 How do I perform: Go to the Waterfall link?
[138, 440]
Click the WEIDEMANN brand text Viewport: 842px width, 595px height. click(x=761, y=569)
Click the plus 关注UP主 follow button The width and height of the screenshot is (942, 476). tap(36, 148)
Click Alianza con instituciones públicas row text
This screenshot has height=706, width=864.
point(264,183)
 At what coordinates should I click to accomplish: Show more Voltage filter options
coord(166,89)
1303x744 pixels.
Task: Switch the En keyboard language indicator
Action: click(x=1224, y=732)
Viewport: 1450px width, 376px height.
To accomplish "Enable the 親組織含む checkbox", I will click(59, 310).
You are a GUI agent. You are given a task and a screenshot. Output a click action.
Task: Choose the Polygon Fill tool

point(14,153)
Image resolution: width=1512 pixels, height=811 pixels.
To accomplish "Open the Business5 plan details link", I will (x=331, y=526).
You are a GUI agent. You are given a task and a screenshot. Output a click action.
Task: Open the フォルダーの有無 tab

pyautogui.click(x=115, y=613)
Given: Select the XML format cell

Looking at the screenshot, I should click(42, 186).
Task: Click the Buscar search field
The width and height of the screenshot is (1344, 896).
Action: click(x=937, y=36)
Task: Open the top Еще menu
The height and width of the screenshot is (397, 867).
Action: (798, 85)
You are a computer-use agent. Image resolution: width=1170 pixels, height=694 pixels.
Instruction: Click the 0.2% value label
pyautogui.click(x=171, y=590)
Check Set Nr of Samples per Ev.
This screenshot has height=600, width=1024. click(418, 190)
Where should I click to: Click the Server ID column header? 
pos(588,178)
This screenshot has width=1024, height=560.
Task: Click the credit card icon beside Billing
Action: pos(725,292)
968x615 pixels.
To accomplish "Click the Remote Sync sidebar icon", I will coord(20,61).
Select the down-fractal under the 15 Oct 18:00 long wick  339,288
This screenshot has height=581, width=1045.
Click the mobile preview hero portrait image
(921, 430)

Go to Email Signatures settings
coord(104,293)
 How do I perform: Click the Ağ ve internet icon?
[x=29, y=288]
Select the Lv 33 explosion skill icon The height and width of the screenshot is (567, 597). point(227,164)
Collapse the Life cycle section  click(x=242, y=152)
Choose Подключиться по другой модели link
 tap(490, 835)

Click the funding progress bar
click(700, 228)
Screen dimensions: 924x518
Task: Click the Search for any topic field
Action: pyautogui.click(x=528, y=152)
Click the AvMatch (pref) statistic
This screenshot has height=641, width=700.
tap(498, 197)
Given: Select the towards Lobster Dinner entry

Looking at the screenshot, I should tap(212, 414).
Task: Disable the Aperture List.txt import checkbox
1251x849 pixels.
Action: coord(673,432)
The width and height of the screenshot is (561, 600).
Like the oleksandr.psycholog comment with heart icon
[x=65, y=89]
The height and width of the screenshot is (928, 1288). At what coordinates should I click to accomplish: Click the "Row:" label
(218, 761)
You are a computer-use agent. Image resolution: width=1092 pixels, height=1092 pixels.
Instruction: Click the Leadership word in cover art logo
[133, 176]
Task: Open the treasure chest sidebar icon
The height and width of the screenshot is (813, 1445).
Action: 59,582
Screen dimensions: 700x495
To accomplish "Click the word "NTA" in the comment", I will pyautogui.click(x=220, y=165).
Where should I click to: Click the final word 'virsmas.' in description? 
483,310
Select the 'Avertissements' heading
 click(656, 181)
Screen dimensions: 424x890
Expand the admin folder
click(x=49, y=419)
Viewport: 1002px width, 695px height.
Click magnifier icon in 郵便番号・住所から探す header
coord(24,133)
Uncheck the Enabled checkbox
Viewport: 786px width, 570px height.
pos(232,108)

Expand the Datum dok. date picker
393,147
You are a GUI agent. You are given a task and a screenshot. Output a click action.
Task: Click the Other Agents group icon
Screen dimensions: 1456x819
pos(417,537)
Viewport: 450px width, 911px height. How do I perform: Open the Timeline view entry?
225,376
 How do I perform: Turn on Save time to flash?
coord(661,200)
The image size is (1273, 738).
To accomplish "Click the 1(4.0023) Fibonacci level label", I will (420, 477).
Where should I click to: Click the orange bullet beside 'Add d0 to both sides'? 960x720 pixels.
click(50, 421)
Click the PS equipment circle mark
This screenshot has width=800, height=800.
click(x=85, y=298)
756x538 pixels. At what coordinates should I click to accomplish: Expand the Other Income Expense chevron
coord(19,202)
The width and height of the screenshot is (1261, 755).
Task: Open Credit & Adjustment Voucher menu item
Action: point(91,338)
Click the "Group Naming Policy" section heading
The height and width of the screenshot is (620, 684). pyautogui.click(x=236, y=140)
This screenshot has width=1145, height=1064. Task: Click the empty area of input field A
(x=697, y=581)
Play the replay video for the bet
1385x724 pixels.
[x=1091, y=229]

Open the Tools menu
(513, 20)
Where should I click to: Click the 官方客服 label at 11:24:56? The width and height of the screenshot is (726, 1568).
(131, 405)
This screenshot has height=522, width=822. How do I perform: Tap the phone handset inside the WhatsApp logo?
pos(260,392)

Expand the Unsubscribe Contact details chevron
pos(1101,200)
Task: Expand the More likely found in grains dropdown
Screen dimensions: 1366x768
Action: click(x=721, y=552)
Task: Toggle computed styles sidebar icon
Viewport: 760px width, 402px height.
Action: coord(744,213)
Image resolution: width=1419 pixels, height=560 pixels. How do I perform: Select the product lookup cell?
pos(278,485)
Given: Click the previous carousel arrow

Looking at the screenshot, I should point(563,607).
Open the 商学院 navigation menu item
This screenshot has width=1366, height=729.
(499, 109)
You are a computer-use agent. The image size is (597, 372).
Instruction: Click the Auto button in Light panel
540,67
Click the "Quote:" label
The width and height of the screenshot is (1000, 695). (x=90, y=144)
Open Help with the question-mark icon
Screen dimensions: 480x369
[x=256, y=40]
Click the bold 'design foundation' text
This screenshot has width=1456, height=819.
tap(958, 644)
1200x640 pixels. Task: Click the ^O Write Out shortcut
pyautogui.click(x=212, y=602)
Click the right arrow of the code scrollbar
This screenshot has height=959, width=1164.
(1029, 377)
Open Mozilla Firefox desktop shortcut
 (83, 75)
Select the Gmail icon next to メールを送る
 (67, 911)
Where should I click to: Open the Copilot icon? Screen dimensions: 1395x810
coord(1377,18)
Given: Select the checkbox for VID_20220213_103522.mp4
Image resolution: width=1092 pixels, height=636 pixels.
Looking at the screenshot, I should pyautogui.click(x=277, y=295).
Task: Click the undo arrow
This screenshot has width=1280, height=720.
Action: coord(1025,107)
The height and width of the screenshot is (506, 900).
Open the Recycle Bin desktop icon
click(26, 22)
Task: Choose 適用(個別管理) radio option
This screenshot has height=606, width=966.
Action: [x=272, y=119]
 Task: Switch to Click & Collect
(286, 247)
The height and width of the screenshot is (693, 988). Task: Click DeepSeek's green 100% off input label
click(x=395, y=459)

::::::::::

Transcribe the entries exactly.

 How do I perform: Go to the Waterfall link?
[138, 440]
Click the WEIDEMANN brand text Viewport: 842px width, 595px height. click(x=761, y=569)
Click the plus 关注UP主 follow button The width and height of the screenshot is (942, 476). tap(36, 148)
Click Alianza con instituciones públicas row text
This screenshot has height=706, width=864.
point(264,183)
 At what coordinates should I click to accomplish: Show more Voltage filter options
coord(166,89)
1303x744 pixels.
Task: Switch the En keyboard language indicator
Action: click(x=1224, y=732)
Viewport: 1450px width, 376px height.
To accomplish "Enable the 親組織含む checkbox", I will click(59, 310).
You are a GUI agent. You are given a task and a screenshot. Output a click action.
Task: Choose the Polygon Fill tool

point(14,153)
Image resolution: width=1512 pixels, height=811 pixels.
To accomplish "Open the Business5 plan details link", I will (x=331, y=526).
You are a GUI agent. You are given a task and a screenshot. Output a click action.
Task: Open the フォルダーの有無 tab

pyautogui.click(x=115, y=613)
Given: Select the XML format cell

Looking at the screenshot, I should click(42, 186).
Task: Click the Buscar search field
The width and height of the screenshot is (1344, 896).
Action: click(x=937, y=36)
Task: Open the top Еще menu
The height and width of the screenshot is (397, 867).
Action: (798, 85)
You are a computer-use agent. Image resolution: width=1170 pixels, height=694 pixels.
Instruction: Click the 0.2% value label
pyautogui.click(x=171, y=590)
Check Set Nr of Samples per Ev.
This screenshot has height=600, width=1024. click(418, 190)
Where should I click to: Click the Server ID column header? 
pos(588,178)
This screenshot has width=1024, height=560.
Task: Click the credit card icon beside Billing
Action: pos(725,292)
968x615 pixels.
To accomplish "Click the Remote Sync sidebar icon", I will coord(20,61).
Select the down-fractal under the 15 Oct 18:00 long wick  339,288
This screenshot has height=581, width=1045.
Click the mobile preview hero portrait image
(921, 430)

Go to Email Signatures settings
coord(104,293)
 How do I perform: Click the Ağ ve internet icon?
[x=29, y=288]
Select the Lv 33 explosion skill icon The height and width of the screenshot is (567, 597). point(227,164)
Collapse the Life cycle section  click(x=242, y=152)
Choose Подключиться по другой модели link
 tap(490, 835)

Click the funding progress bar
click(700, 228)
Screen dimensions: 924x518
Task: Click the Search for any topic field
Action: pyautogui.click(x=528, y=152)
Click the AvMatch (pref) statistic
This screenshot has height=641, width=700.
tap(498, 197)
Given: Select the towards Lobster Dinner entry

Looking at the screenshot, I should tap(212, 414).
Task: Disable the Aperture List.txt import checkbox
1251x849 pixels.
Action: coord(673,432)
The width and height of the screenshot is (561, 600).
Like the oleksandr.psycholog comment with heart icon
[x=65, y=89]
The height and width of the screenshot is (928, 1288). At what coordinates should I click to accomplish: Click the "Row:" label
(218, 761)
You are a computer-use agent. Image resolution: width=1092 pixels, height=1092 pixels.
Instruction: Click the Leadership word in cover art logo
[133, 176]
Task: Open the treasure chest sidebar icon
The height and width of the screenshot is (813, 1445).
Action: 59,582
Screen dimensions: 700x495
To accomplish "Click the word "NTA" in the comment", I will pyautogui.click(x=220, y=165).
Where should I click to: Click the final word 'virsmas.' in description? 
483,310
Select the 'Avertissements' heading
 click(656, 181)
Screen dimensions: 424x890
Expand the admin folder
click(x=49, y=419)
Viewport: 1002px width, 695px height.
Click magnifier icon in 郵便番号・住所から探す header
coord(24,133)
Uncheck the Enabled checkbox
Viewport: 786px width, 570px height.
pos(232,108)

Expand the Datum dok. date picker
393,147
You are a GUI agent. You are given a task and a screenshot. Output a click action.
Task: Click the Other Agents group icon
Screen dimensions: 1456x819
pos(417,537)
Viewport: 450px width, 911px height. How do I perform: Open the Timeline view entry?
225,376
 How do I perform: Turn on Save time to flash?
coord(661,200)
The image size is (1273, 738).
To accomplish "Click the 1(4.0023) Fibonacci level label", I will (420, 477).
Where should I click to: Click the orange bullet beside 'Add d0 to both sides'? 960x720 pixels.
click(50, 421)
Click the PS equipment circle mark
This screenshot has width=800, height=800.
click(x=85, y=298)
756x538 pixels. At what coordinates should I click to accomplish: Expand the Other Income Expense chevron
coord(19,202)
The width and height of the screenshot is (1261, 755).
Task: Open Credit & Adjustment Voucher menu item
Action: point(91,338)
Click the "Group Naming Policy" section heading
The height and width of the screenshot is (620, 684). pyautogui.click(x=236, y=140)
This screenshot has width=1145, height=1064. Task: Click the empty area of input field A
(x=697, y=581)
Play the replay video for the bet
1385x724 pixels.
[x=1091, y=229]

Open the Tools menu
(513, 20)
Where should I click to: Click the 官方客服 label at 11:24:56? The width and height of the screenshot is (726, 1568).
(131, 405)
This screenshot has height=522, width=822. How do I perform: Tap the phone handset inside the WhatsApp logo?
pos(260,392)

Expand the Unsubscribe Contact details chevron
pos(1101,200)
Task: Expand the More likely found in grains dropdown
Screen dimensions: 1366x768
Action: click(x=721, y=552)
Task: Toggle computed styles sidebar icon
Viewport: 760px width, 402px height.
Action: coord(744,213)
Image resolution: width=1419 pixels, height=560 pixels. How do I perform: Select the product lookup cell?
pos(278,485)
Given: Click the previous carousel arrow

Looking at the screenshot, I should point(563,607).
Open the 商学院 navigation menu item
This screenshot has width=1366, height=729.
(499, 109)
You are a computer-use agent. The image size is (597, 372).
Instruction: Click the Auto button in Light panel
540,67
Click the "Quote:" label
The width and height of the screenshot is (1000, 695). (x=90, y=144)
Open Help with the question-mark icon
Screen dimensions: 480x369
[x=256, y=40]
Click the bold 'design foundation' text
This screenshot has width=1456, height=819.
tap(958, 644)
1200x640 pixels. Task: Click the ^O Write Out shortcut
pyautogui.click(x=212, y=602)
Click the right arrow of the code scrollbar
This screenshot has height=959, width=1164.
(1029, 377)
Open Mozilla Firefox desktop shortcut
 (83, 75)
Select the Gmail icon next to メールを送る
 (67, 911)
Where should I click to: Open the Copilot icon? Screen dimensions: 1395x810
coord(1377,18)
Given: Select the checkbox for VID_20220213_103522.mp4
Image resolution: width=1092 pixels, height=636 pixels.
Looking at the screenshot, I should pyautogui.click(x=277, y=295).
Task: Click the undo arrow
This screenshot has width=1280, height=720.
Action: coord(1025,107)
The height and width of the screenshot is (506, 900).
Open the Recycle Bin desktop icon
click(26, 22)
Task: Choose 適用(個別管理) radio option
This screenshot has height=606, width=966.
Action: [x=272, y=119]
 Task: Switch to Click & Collect
(286, 247)
The height and width of the screenshot is (693, 988). Task: Click DeepSeek's green 100% off input label
click(x=395, y=459)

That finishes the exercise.